Union Station, starring William Holden, Nancy Olson, Paramount Pictures Studios, 1951
No question I am a film noir aficionado. Recently I have been on a tear reviewing various film noir efforts and drawing comparisons between the ones that “speak” to me and those that, perhaps, should have been left on the cutting room floor. The classics are easy; films like Out Of the Past, Gilda, The Lady From Shang-hai, and The Big Sleep need no additional comment from me as they stand on their own merits. Others, because they have a fetching (or wicked, for that matter, femme fatale to muddy the waters also get a pass, or as in Gilda a double nod for the plot and for the femme fatale. Be still my heart, at the name Rita Hayworth. I have even tried to salvage some efforts by touting their plot lines, and others by their use of shadowy black and white cinematography to overcome plot problems. Like The Third Man (and, in that case, the bizarre zither-drenched musical score as well). And that brings us to those films, like the film under review, 1951s Union Station, starring William Holden and Nancy Olson that have no redeeming film noir qualities.

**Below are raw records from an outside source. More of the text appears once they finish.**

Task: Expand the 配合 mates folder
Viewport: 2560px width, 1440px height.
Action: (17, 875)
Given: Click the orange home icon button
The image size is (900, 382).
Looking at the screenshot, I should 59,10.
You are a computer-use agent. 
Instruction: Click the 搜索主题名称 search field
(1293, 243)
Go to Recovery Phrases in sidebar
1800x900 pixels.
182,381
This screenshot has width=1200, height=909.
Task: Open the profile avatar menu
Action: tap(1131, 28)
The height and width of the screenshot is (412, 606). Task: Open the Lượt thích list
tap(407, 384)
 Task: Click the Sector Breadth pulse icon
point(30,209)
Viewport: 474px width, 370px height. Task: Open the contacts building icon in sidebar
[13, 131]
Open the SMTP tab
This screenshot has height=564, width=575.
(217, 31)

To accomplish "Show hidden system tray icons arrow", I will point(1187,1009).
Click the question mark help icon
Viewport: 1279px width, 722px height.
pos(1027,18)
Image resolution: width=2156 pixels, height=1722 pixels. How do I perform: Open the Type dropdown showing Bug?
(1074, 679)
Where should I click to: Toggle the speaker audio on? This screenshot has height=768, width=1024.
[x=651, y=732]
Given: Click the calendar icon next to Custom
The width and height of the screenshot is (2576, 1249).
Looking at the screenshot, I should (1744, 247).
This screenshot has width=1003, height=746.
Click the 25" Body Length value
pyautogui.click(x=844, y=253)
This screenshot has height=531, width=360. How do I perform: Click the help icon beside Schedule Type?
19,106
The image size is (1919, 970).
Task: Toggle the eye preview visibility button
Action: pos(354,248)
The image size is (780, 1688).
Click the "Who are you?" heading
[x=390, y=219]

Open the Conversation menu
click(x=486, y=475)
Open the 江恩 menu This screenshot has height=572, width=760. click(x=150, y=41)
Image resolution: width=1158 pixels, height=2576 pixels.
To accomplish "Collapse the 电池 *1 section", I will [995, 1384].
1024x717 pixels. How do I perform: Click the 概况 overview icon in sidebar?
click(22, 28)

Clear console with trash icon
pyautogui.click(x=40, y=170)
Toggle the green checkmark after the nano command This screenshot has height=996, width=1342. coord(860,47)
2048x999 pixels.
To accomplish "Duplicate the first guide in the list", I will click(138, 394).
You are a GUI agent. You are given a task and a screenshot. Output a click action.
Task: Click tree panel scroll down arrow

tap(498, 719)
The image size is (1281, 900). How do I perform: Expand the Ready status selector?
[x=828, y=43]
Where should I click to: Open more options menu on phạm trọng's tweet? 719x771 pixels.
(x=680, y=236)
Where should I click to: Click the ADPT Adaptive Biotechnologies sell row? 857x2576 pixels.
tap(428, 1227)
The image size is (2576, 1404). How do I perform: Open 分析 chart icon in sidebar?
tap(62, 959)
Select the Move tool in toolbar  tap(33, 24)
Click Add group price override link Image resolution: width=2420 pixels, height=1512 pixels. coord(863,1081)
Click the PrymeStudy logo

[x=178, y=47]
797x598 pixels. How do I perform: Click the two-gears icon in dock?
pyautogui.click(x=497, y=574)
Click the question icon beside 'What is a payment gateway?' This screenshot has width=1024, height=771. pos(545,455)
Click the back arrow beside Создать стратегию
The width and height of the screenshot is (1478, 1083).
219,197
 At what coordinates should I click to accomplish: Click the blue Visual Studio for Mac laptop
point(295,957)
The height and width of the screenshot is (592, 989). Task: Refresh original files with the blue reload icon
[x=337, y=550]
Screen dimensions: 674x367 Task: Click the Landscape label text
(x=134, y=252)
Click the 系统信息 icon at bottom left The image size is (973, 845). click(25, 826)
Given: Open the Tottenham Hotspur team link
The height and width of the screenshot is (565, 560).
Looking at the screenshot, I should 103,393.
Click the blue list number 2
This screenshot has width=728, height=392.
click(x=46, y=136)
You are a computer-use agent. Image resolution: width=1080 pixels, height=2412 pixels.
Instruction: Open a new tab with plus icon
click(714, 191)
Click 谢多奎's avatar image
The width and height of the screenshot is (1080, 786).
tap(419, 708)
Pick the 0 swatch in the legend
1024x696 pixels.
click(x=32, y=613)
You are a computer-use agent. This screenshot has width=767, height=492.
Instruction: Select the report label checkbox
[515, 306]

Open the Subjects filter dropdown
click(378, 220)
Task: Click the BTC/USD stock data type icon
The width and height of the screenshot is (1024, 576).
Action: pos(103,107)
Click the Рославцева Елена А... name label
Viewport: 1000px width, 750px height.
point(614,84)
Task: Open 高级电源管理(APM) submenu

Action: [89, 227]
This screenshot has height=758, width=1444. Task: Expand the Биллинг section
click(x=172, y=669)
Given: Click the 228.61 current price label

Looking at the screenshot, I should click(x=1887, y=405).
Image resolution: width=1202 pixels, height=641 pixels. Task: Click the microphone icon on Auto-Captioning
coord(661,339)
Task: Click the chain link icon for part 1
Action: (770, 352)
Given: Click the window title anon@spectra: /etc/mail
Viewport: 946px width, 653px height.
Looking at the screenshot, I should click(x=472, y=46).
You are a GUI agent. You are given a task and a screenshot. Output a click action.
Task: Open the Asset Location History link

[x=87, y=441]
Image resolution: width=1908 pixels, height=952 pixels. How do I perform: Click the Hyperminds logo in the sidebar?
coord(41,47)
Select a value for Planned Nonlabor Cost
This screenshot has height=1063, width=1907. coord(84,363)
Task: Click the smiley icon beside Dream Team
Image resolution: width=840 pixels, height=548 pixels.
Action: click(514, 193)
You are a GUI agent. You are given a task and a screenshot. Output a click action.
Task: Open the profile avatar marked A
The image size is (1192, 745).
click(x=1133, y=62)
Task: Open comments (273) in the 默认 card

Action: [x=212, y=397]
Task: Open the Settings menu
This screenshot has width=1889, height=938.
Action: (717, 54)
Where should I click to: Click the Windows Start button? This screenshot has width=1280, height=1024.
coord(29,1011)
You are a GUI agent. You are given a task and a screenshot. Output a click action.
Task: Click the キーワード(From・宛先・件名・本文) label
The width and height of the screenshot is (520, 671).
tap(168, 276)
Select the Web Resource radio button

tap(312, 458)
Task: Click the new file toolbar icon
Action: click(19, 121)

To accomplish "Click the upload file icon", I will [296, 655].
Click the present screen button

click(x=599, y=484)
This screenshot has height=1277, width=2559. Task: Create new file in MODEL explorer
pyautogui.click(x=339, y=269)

Now I mentioned the stars and the year of this film for a purpose. 1951 also saw this pair in one of the great film noir, no, flat-out great films of all time, Sunset Boulevard, so it is not the acting capabilities, although Brother Holden may have been a little tired from playing Norma Desmond’s pet or maybe just a little bloated from being in that swimming pool too long. What is missing here is though is any spark in order to get interested in actors or plot.
The plot line, in any case, is rather conventional. A con, or rather ex-con, who had plenty of time on his hands up in stir, decides that from here on in he is going to live on easy street and so whiled away those lonely prison cell hours devising a plot to get, what else, some serious dough. Easy street, after all, is no place for chump change. So naturally the idea is to kidnap a wealthy guy’s daughter (who is also blind, so a conveniently easy target), hold her for ransom, and easy street here we come (of course, said con has a moll, a moll who in the end he does wrong as such bad guys will do out of habit, a blonde moll, although such molls are not always blonde).
So you see, a pretty conventional plot, played out very conventionally. See said con used to work at, where else, Union Station (Chicago version), and so the swap (dough for daughter) is to take place there. What brother con did not figure on was that head railroad detective Willy Calhoun (the part played by William Holden, but don’t call him Willy to his face, okay) is like some avenging angel-god when criminal hijinks take place in his precinct. A fatal mistake, a very fatal mistake, for brother con. But it takes time, too much time, for him to learn that sad lesson. Oh, and along the way, Willy (remember don’t’ call him that to his face) “falls” for Joyce (played by Nancy Olson), who is the one who tipped him to the possible criminal enterprise that was looming at his place of work. I will take any five minutes, no, any two minutes of Sunset Boulevard over this whole one and one half hour stew. I guess Willy (oops, William)and Nancy needed dough that year themselves.